A nurse is assessing a client who is diagnosed with cystitis. Which assessment finding would not be present with the typical clinical manifestations noted in this disorder?
- Hematuria
- Low back pain
- Urinary retention
- Burning on urination
Explanation: Answer reason: Typical cystitis findings include dysuria (burning), frequency/urgency, suprapubic discomfort, and possible hematuria; urinary retention is not a usual symptom and suggests obstruction or another problem rather than uncomplicated cystitis.
The physician suspects acute pyelonephritis based on the patient's physical examination.
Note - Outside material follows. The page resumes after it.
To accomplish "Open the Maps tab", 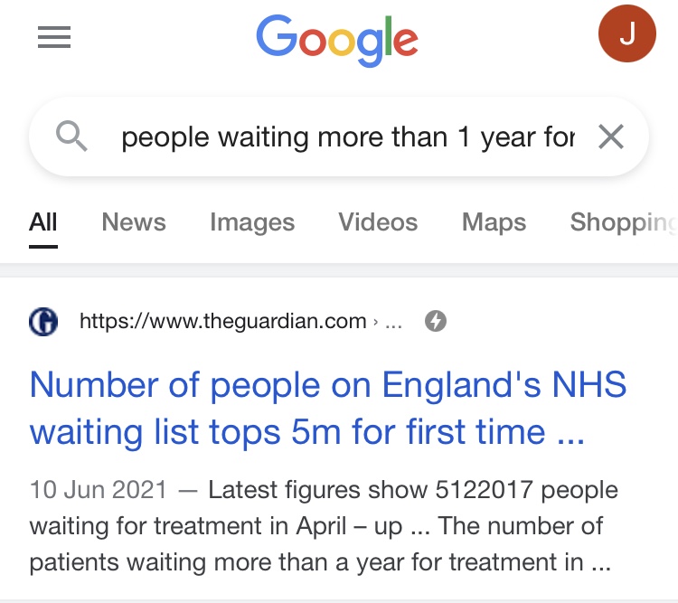I will click(494, 222).
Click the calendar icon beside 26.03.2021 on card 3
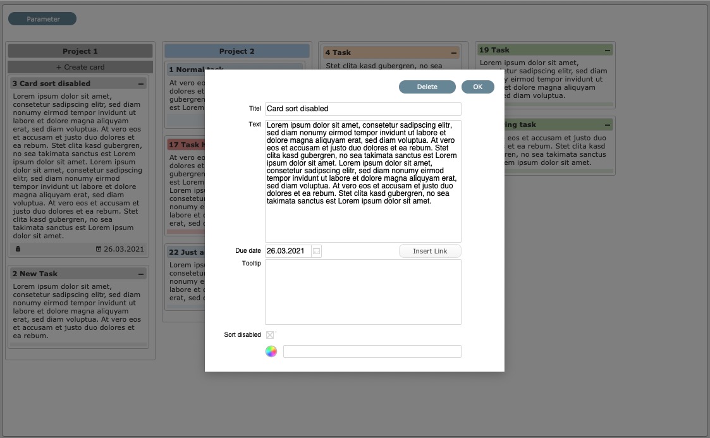 (99, 249)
Which clinical manifestation should the nurse expect to assess?
- Lower abdominal pain, dysuria and urinary frequency
- Pyuria, hematuria and groin pain
- Flank pain, urinary frequency and an elevated WBC count
- Urinary frequency and casts in the urine
Explanation: Answer reason: Acute pyelonephritis typically presents with flank pain/CVA tenderness, urinary symptoms, and leukocytosis. Options with suprapubic pain suggest cystitis; groin pain suggests stones; frequency with casts alone is incomplete.
The client arrives at the emergency department with complaints of low abdominal pain and hematuria. The client is afebrile. The nurse next assesses the client to determine a history of?
- Pyelonephritis
- Glomerulonephritis
- Trauma to the bladder or abdomen
- Renal cancer in the client's family
Explanation: Answer reason: Afebrile patient with lower abdominal pain and hematuria suggests a lower urinary tract source; recent genitourinary or abdominal trauma is a key cause to assess. Pyelo and glomerulonephritis typically present with fever and systemic signs; family history of renal cancer is not the immediate priority in acute assessment.
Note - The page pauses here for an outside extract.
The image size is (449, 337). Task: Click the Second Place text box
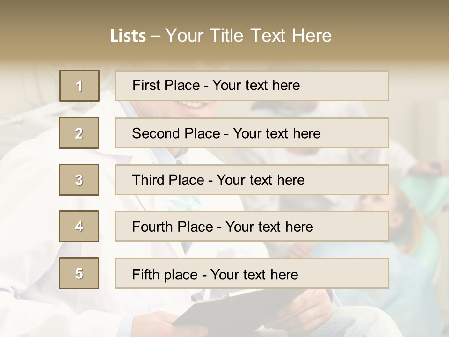(252, 133)
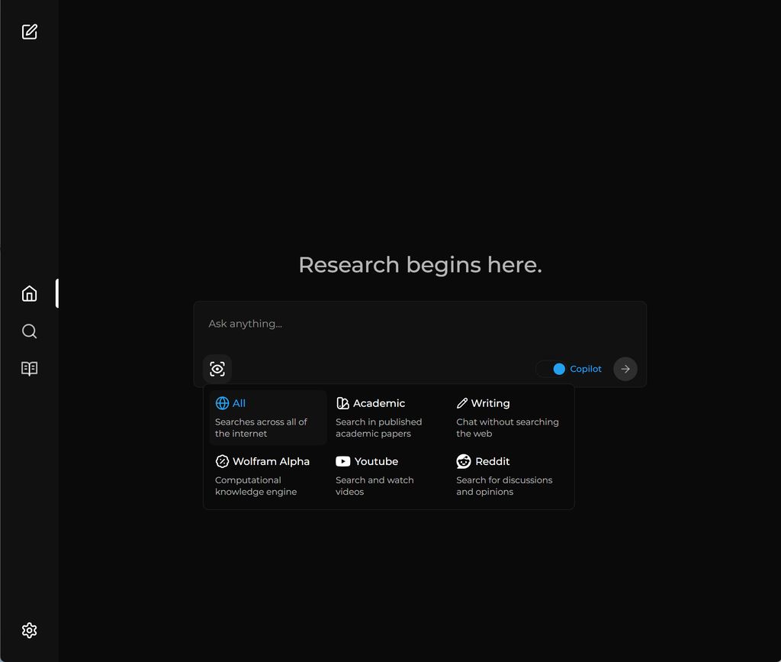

A nurse is assigned to care for a client with nephrotic syndrome. The nurse assesses which important parameter on a daily basis?
- Weight
- Albumin levels
- Activity tolerance
- Blood urea nitrogen (BUN) level
Explanation: Answer reason: Nephrotic syndrome causes significant fluid retention and edema. Daily weight is the most sensitive bedside measure of fluid status and response to therapy; albumin/BUN are labs not typically checked daily.
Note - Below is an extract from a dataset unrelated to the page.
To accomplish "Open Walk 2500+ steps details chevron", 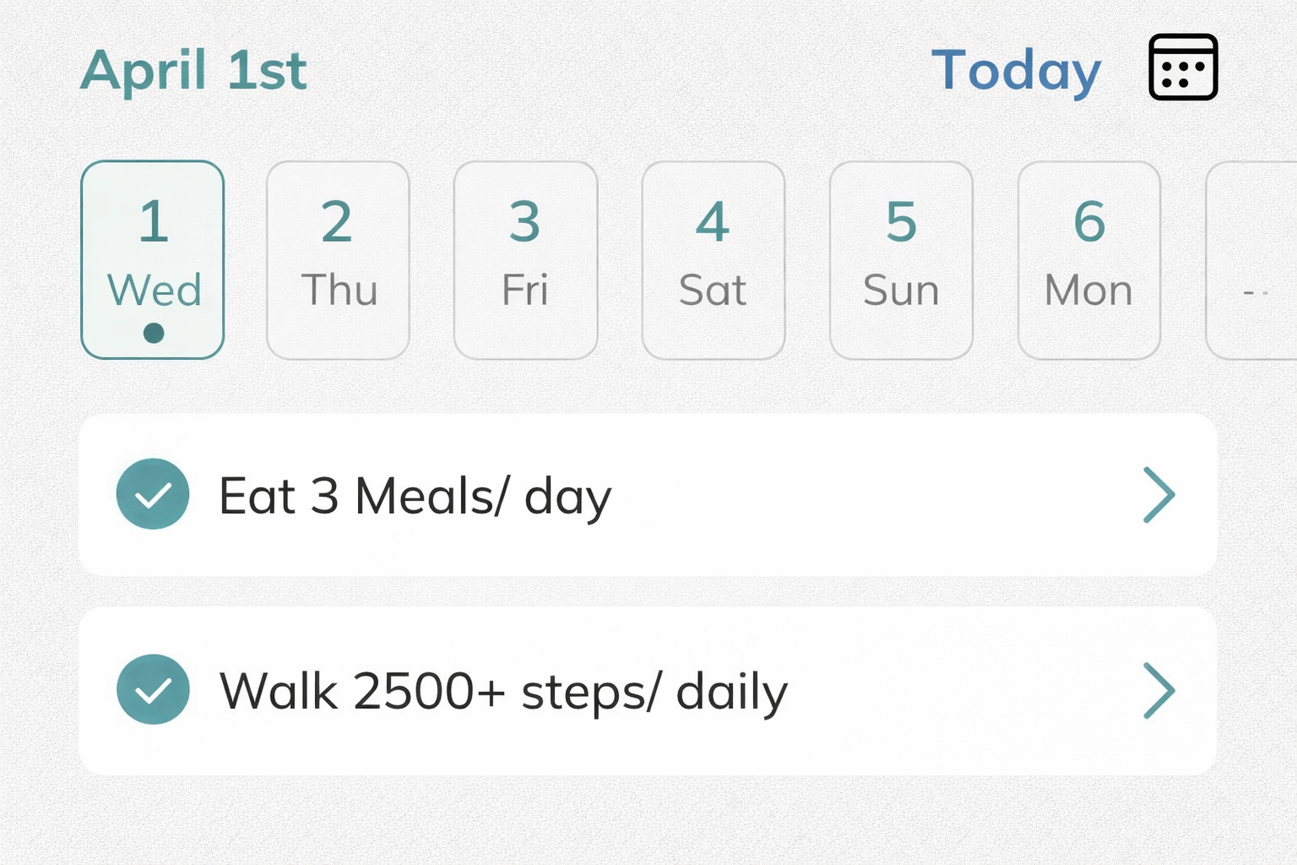I will point(1159,690).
A client is admitted to the health care facility with a diagnosis of a bleeding gastric ulcer. The nurse expects this client's stools to be?
- Coffee-ground-like
- Clay-colored
- Black and tarry
- Bright red
Explanation: Answer reason: A bleeding gastric ulcer causes upper GI bleeding; digested blood in the stool produces melena, which is black and tarry. Coffee-ground refers to emesis, clay-colored suggests biliary obstruction, and bright red indicates lower GI bleeding.
In assessing the client’s chest, which position best show chest expansion as well as its movements?
- Sitting
- Prone
- Side lying
- Supine
Explanation: Answer reason: The sitting position allows optimal inspection and palpation of thoracic movement and symmetry of chest expansion, especially of the posterior chest. Other positions limit visualization of chest movement.
When palpating the client's neck for lymphadenopathy, where should the nurse position himself?
- At the client's back
- At the client's right side
- At the client's left side
- In front of a sitting client
Explanation: Answer reason: Cervical lymph nodes are best palpated from behind the seated client, allowing bilateral comparison and access to superficial and deep nodes.
What equipment would be necessary to complete an evaluation of cranial nerves 9 and 10 during a physical assessment?
- A cotton ball
- A pen light
- An ophthalmoscope
- A tongue depressor and flashlight
Explanation: Answer reason: Cranial nerves IX and X are assessed by observing soft palate/uvula movement and gag reflex; a tongue depressor and light are used to visualize the oropharynx and elicit the gag reflex.